The bottom line is: you tell your AI agent what web data you need, and it uses Firecrawl to execute the scrape or crawl, giving you clean, structured output.

1. Subscribe to the Firecrawl server and retrieve your API Key from the Firecrawl dashboard.
2. Give your AI agent the target URL and the desired action (e.g., 'Scrape this page' or 'Crawl this site').
3. The agent executes the tool call, and the server returns the structured data (Markdown, job ID, or usage metrics) to your agent for processing.

## Frequently Asked Questions

**How do I use Firecrawl with my AI client to scrape a single page?**
You use the `scrape_url` tool. Just give your agent the URL you want. It handles the JavaScript rendering and outputs clean Markdown, making the content ready for analysis right away.

**Can Firecrawl crawl an entire website recursively?**
Yes. You use the `start_crawl` tool. It initiates a background job and returns a job ID. You then use `get_crawl_status` to monitor the progress until the entire site is indexed.

**What is the difference between `map_website_structure` and `start_crawl`?**
`map_website_structure` only discovers links; it doesn't download content. `start_crawl` executes the crawl and downloads the actual page content. Use mapping to plan, and crawling to execute.

**How do I check if my Firecrawl API usage is over my limit?**
Run the `get_api_usage` tool. This tells you your remaining credits and helps you manage your budget before you run out of data extraction capacity.

**Can Firecrawl capture screenshots while crawling?**
Yes, the agent can capture full-page screenshots of any URL. This adds a visual record to your data set, giving you context beyond just the text.

**How do I manage an ongoing crawl using the `cancel_active_crawl` tool?**
You call `cancel_active_crawl` with the job ID. This immediately stops the crawl job, preventing further processing and saving credits.
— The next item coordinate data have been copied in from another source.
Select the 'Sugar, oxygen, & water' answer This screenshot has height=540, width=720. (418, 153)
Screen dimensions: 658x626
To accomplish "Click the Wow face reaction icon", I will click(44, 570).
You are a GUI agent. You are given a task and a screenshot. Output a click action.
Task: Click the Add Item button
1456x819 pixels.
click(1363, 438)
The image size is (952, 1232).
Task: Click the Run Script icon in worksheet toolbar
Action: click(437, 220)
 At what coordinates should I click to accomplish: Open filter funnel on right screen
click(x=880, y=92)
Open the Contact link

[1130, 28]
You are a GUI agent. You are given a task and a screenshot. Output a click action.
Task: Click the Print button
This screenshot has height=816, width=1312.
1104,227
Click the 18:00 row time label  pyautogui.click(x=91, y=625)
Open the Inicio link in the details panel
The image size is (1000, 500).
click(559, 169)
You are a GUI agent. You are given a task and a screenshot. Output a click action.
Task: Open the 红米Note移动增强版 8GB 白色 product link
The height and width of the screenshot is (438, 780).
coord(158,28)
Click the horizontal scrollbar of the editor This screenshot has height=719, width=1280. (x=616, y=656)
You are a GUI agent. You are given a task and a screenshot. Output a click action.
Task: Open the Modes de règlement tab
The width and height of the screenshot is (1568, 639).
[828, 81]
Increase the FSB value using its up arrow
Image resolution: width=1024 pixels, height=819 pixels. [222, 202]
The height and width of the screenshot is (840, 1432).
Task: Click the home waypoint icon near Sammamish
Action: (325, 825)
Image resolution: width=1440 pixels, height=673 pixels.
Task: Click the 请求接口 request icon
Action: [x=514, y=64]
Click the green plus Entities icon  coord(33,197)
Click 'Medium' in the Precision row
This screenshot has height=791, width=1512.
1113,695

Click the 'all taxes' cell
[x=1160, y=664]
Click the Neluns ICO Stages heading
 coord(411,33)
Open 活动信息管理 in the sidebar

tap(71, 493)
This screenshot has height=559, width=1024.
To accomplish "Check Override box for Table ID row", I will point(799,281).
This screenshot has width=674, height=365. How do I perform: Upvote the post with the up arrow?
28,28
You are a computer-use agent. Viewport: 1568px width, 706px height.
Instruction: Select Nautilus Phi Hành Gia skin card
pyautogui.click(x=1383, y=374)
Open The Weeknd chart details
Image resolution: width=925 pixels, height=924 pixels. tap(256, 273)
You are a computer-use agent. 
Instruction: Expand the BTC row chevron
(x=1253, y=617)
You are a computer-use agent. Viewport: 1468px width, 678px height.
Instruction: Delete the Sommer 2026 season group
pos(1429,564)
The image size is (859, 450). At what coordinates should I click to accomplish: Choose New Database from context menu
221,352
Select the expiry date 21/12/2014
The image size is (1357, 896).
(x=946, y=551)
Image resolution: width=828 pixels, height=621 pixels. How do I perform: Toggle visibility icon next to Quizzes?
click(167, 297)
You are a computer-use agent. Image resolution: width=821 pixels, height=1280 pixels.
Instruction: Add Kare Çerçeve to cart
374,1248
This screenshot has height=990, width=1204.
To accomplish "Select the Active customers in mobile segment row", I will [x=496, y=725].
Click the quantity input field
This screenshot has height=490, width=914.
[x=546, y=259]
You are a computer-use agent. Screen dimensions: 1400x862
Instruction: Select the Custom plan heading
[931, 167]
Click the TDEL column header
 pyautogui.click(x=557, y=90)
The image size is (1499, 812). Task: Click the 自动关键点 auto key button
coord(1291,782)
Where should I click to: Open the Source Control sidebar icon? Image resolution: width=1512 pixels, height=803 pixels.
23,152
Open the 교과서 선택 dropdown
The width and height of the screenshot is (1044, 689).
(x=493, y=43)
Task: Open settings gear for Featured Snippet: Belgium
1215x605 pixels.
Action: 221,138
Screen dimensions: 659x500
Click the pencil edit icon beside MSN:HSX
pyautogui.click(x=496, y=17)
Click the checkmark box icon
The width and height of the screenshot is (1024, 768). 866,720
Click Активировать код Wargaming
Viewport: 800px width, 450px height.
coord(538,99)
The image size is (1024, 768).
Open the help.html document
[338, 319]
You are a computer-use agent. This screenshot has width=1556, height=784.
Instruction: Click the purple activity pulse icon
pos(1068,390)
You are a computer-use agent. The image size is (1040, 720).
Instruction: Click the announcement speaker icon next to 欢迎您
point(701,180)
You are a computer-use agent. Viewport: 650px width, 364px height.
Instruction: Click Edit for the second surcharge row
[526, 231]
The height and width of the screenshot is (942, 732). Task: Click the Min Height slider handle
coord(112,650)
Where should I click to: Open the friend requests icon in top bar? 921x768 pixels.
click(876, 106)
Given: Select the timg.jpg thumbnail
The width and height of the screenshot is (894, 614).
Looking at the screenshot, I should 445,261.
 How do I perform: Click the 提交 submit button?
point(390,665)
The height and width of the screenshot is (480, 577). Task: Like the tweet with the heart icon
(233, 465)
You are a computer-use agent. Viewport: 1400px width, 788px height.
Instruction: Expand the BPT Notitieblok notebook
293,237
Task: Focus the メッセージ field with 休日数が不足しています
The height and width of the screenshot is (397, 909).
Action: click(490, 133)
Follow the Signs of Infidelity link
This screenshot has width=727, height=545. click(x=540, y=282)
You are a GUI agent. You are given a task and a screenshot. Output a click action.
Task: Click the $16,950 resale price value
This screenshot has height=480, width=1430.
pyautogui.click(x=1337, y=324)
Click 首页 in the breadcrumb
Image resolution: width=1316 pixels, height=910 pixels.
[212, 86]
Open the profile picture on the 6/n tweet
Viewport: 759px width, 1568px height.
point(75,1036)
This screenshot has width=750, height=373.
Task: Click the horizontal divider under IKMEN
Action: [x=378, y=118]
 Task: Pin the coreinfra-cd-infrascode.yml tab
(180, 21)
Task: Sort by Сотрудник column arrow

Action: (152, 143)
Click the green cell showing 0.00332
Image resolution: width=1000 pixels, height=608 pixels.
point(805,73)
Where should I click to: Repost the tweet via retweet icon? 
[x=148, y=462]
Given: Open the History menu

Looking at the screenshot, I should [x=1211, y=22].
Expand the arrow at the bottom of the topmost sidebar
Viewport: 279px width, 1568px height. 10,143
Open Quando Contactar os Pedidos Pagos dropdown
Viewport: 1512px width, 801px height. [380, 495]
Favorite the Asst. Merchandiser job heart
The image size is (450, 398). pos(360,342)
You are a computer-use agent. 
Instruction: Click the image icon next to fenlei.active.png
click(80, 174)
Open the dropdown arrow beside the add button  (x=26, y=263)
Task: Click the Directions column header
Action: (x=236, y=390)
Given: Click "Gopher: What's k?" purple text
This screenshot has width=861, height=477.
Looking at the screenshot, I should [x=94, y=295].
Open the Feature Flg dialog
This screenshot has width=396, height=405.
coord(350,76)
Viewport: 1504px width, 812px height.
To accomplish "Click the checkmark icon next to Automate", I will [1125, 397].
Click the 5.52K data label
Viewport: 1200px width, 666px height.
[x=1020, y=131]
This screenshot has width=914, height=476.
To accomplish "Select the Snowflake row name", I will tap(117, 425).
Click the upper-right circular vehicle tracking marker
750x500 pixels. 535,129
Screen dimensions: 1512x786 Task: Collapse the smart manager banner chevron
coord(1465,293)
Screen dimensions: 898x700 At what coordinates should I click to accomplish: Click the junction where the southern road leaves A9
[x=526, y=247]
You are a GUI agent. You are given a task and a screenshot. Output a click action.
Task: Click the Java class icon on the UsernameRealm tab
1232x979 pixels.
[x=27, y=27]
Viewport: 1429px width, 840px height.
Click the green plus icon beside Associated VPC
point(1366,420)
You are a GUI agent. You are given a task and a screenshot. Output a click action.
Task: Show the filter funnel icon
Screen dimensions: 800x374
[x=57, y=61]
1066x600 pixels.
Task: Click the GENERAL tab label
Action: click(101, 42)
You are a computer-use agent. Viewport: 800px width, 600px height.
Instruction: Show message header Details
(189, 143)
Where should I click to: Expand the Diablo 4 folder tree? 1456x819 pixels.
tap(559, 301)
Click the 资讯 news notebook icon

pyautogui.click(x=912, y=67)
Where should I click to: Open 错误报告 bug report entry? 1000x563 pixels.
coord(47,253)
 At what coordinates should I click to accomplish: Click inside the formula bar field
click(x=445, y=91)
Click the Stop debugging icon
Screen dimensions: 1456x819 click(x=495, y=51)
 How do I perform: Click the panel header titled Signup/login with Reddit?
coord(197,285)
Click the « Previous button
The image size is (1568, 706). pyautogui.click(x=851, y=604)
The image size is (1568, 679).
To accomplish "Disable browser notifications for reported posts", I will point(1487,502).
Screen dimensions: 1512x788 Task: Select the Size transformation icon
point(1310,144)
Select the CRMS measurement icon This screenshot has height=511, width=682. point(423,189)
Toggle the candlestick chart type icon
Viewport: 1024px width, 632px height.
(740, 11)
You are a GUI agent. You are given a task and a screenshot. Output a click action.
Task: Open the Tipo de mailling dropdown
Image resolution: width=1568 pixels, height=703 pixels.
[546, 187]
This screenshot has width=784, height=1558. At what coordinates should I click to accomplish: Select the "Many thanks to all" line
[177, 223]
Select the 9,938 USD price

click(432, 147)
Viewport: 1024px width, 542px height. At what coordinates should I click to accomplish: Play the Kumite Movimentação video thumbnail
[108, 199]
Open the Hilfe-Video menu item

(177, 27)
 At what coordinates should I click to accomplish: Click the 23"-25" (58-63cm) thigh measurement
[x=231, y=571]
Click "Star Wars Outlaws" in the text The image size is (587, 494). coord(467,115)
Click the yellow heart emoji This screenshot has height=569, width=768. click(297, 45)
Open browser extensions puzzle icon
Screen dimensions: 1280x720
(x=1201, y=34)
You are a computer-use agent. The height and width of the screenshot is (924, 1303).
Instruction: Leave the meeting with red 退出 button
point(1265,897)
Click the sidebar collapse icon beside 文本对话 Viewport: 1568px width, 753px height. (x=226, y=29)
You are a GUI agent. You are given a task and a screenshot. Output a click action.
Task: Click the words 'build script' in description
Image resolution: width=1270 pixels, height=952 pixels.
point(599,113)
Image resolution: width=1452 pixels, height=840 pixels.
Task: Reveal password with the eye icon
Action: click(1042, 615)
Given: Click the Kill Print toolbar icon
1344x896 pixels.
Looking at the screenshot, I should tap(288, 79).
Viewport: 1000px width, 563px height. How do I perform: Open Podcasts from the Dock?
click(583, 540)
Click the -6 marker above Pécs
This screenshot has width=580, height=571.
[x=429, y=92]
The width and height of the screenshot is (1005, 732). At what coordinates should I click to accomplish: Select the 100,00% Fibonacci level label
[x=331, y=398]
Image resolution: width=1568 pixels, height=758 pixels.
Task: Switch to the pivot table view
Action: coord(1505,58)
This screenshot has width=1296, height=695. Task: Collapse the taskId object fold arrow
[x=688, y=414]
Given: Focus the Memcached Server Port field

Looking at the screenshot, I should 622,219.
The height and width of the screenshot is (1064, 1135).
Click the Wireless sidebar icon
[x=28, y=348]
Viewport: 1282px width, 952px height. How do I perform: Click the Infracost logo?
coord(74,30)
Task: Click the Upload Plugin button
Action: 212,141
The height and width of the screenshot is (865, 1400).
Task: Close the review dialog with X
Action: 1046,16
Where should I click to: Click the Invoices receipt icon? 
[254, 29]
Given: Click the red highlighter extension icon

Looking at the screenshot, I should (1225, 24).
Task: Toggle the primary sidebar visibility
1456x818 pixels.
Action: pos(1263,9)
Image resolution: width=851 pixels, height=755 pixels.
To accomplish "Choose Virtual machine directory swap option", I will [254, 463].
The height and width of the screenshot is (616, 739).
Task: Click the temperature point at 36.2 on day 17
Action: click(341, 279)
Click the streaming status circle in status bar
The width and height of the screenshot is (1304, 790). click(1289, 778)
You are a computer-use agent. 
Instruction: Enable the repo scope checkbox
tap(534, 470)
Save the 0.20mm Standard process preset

You can't restart a canceled job; you'll need to initiate a new crawl.

**What is the difference between `scrape_url` and `map_website_structure`?**
`scrape_url` converts a single URL into clean, Markdown-ready content. `map_website_structure` simply discovers all reachable links on a site without extracting any content. Use `map_website_structure` first if you only need a site map.

**How do I monitor my job progress after running `start_crawl`?**
You use `get_crawl_status` with the job ID returned by `start_crawl`. This tells you if the crawl is running, paused, or complete. It's the only way to track the real-time status of a background job.

**How do I find my Firecrawl API Key?**
Log in to your [**Firecrawl dashboard**](https://www.firecrawl.dev/app/dashboard), and navigate to the **API Keys** section to copy your unique token.

**Can I scrape content excluding headers and footers?**
Yes! The `scrape_url` tool includes an `onlyMainContent` parameter. When set to true, Firecrawl uses AI to extract only the core article or page content.

**How long does a recursive crawl take?**
Crawl time depends on the site size and depth. Use the `get_crawl_status` tool to monitor progress and retrieve results once the job is complete.